Na coletiva de imprensa convocada de última hora pelo Governo do Amazonas no Palácio da Compensa, para esclarecer informações quanto aos pagamentos do subsídio do Passe Livre Estadual para alunos da rede estadual de ensino de Manaus, o vice-governador Serafim Corrêa (PSB) esclareceu que o impasse decorre de uma divergência de valores entre a administração estadual e o Sindicato das Empresas de Transporte de Passageiros do Estado do Amazonas (Sinetram).
Enquanto as empresas exigem o pagamento da tarifa técnica integral, a gestão estadual obteve uma decisão judicial, segundo o vice-governador, para quitar apenas o valor da meia-passagem, totalizando R$ 18 milhões referentes a seis meses. Há uma troca de acusações entre as administrações municipal e estadual, que se responsabilizam mutuamente por causarem a atual greve do transporte coletivo.
A rápida resposta do governo do estado se deu após o prefeito Renato Júnior acusar, também em uma coletiva de imprensa, o executivo estadual de ser o grande pivô da greve do transporte coletivo na capital, por falta de pagamento do estado ao Sinetram. “Estou aguardando uma coletiva de imprensa do Governo do Estado, já que o diálogo direto com o governador não foi possível”, disse o prefeito. A resposta veio de pronto!
O vice-governador Serafim Corrêa anunciou o depósito imediato dos R$ 18 milhões para cumprir a obrigação legal e encerrar a participação do Estado no conflito. Ele aproveitou para devolver a acusação do prefeito, afirmando que as recentes greves de ônibus não possuem relação com o governo estadual, sendo motivadas por dívidas da prefeitura que ultrapassam R$ 190 milhões.
“Para contribuir na solução do problema, nós autorizamos a Seduc e a Sefaz que tomem as providências para nas próximas 24 horas depositarem R$ 18 milhões, que é o valor que nós entendemos que é devido referente aos meses de fevereiro, março, abril, maio, junho e julho”, declarou Serafim.

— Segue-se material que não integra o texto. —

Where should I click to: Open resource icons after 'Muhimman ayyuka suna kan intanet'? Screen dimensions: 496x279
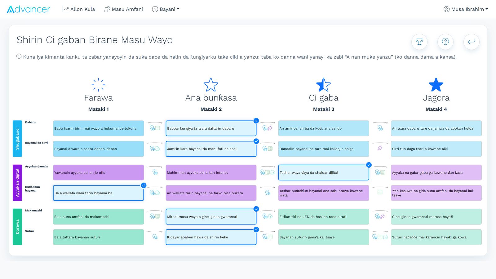click(x=267, y=172)
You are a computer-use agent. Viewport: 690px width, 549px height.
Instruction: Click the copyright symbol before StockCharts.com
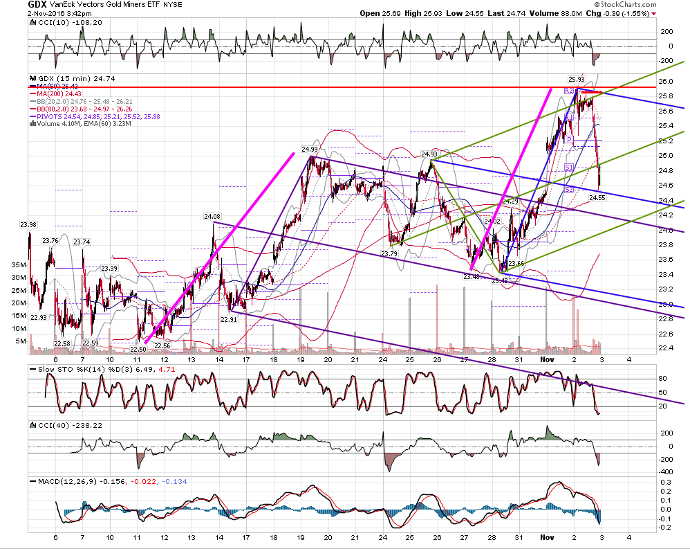coord(597,4)
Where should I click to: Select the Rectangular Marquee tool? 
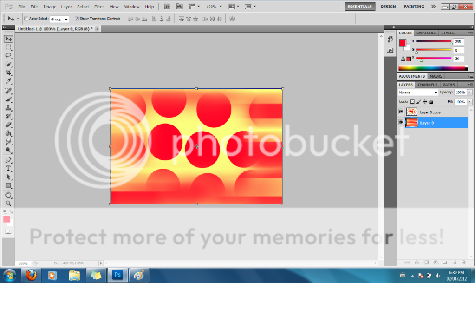(x=8, y=47)
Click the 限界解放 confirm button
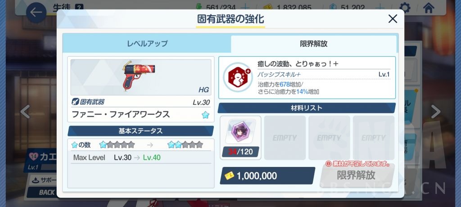This screenshot has width=461, height=207. pyautogui.click(x=357, y=176)
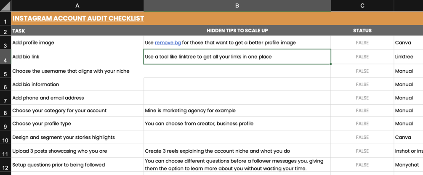Click empty tip cell for Add phone and email
The image size is (423, 175).
pyautogui.click(x=237, y=98)
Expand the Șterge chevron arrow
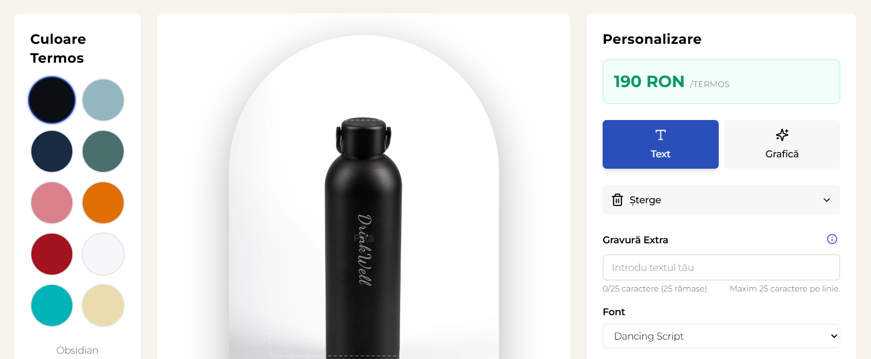871x359 pixels. click(826, 200)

O vice-governador afirmou que, com o cumprimento rigoroso da decisão judicial, considera encerrada a situação de conflito entre o governo do estado e o Sinetram. “O que é responsabilidade do estado está definido numa decisão judicial que é pagar R$ 3 milhões a cada mês. São 6 meses, dá R$ 18 milhões. Como nós temos responsabilidade com dinheiro público, não vamos pagar uma coisa que não corresponda à efetiva prestação do serviço”, pontuou.
Convênio com a prefeitura
Serafim esclareceu ainda que o convênio entre o estado e a Prefeitura de Manaus foi encerrado em 2025. Em 2026, a relação de pagamento do subsídio estudantil passou a ser direta entre o Governo do Estado e o Sinetram. “O convênio foi encerrado em 2025. Em 2026, o que tem que ser pago é uma relação direta entre governo do estado e Sinetram. Não há mais relação entre governo do estado e prefeitura de Manaus”, disse.
O vice-governador aproveitou para devolver a acusação de causador da greve à Prefeitura de Manaus. “A greve de ontem não tem a ver com esse pagamento [do Estado]. Se vocês consultarem o site do Tribunal Regional do Trabalho, a greve diz respeito a um outro débito que não é do governo do estado do Amazonas, mas de outro ente público. Existe um débito de R$ 190 milhões da Prefeitura de Manaus. Então, a greve não foi causada pelo governo do Amazonas”, disparou.